START INFORMATION SUPPLIED
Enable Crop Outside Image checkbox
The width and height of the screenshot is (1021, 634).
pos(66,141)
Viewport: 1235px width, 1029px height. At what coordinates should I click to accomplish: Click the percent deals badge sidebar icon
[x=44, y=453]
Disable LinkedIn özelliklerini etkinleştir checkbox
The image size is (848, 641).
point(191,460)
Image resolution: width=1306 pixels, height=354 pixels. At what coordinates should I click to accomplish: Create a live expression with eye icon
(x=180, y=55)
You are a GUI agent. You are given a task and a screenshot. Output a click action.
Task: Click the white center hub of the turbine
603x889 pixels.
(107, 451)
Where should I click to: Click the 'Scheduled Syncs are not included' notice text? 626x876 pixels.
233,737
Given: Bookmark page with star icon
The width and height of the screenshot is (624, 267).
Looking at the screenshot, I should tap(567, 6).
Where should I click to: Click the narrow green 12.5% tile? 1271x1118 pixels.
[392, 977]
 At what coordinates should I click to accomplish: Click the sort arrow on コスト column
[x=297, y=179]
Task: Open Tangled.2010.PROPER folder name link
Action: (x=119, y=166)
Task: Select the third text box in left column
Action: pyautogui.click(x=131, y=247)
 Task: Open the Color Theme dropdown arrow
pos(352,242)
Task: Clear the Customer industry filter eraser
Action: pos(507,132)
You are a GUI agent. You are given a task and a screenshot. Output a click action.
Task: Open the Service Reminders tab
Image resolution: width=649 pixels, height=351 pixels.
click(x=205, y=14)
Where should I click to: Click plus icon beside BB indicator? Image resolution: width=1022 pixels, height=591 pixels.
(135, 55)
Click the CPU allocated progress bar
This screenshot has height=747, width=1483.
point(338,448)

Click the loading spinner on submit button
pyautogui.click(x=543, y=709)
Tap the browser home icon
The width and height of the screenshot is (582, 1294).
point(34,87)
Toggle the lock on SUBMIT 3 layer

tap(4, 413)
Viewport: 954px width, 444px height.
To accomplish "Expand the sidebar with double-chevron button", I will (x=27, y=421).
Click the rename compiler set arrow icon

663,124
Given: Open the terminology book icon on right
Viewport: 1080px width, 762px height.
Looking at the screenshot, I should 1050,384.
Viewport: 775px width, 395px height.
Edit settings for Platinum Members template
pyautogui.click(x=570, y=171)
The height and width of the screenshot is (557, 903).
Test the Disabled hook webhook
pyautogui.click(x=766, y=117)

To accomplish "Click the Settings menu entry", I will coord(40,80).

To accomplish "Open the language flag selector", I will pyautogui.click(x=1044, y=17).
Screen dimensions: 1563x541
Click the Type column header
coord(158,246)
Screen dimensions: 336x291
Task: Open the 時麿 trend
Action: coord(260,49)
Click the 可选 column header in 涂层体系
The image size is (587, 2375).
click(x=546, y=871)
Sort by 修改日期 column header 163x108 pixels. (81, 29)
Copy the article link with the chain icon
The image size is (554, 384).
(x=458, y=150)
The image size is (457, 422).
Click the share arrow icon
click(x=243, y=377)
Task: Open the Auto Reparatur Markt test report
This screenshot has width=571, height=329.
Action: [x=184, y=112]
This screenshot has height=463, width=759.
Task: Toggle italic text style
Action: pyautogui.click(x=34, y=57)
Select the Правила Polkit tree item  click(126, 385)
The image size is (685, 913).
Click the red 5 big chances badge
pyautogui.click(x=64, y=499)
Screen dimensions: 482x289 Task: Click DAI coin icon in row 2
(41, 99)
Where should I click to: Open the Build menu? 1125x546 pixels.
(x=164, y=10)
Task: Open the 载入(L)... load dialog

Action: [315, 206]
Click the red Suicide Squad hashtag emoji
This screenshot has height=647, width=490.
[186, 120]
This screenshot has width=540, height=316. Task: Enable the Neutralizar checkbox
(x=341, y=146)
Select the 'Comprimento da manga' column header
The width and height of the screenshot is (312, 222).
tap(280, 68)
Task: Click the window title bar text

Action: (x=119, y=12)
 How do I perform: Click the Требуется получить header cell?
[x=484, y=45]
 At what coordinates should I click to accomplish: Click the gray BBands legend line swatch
END INFORMATION SUPPLIED
*WHAT YOU WILL DO*.
Lines wanted from the listing above: the line with "Task: Open the Service Reminders tab" up to and including the line with "Given: Open the". Please write them out exactly, adding nothing else.

*PROBLEM SOLUTION*.
Task: Open the Service Reminders tab
Image resolution: width=649 pixels, height=351 pixels.
click(x=205, y=14)
Where should I click to: Click plus icon beside BB indicator? Image resolution: width=1022 pixels, height=591 pixels.
(135, 55)
Click the CPU allocated progress bar
This screenshot has height=747, width=1483.
point(338,448)

Click the loading spinner on submit button
pyautogui.click(x=543, y=709)
Tap the browser home icon
The width and height of the screenshot is (582, 1294).
point(34,87)
Toggle the lock on SUBMIT 3 layer

tap(4, 413)
Viewport: 954px width, 444px height.
To accomplish "Expand the sidebar with double-chevron button", I will (x=27, y=421).
Click the rename compiler set arrow icon

663,124
Given: Open the terminology book icon on right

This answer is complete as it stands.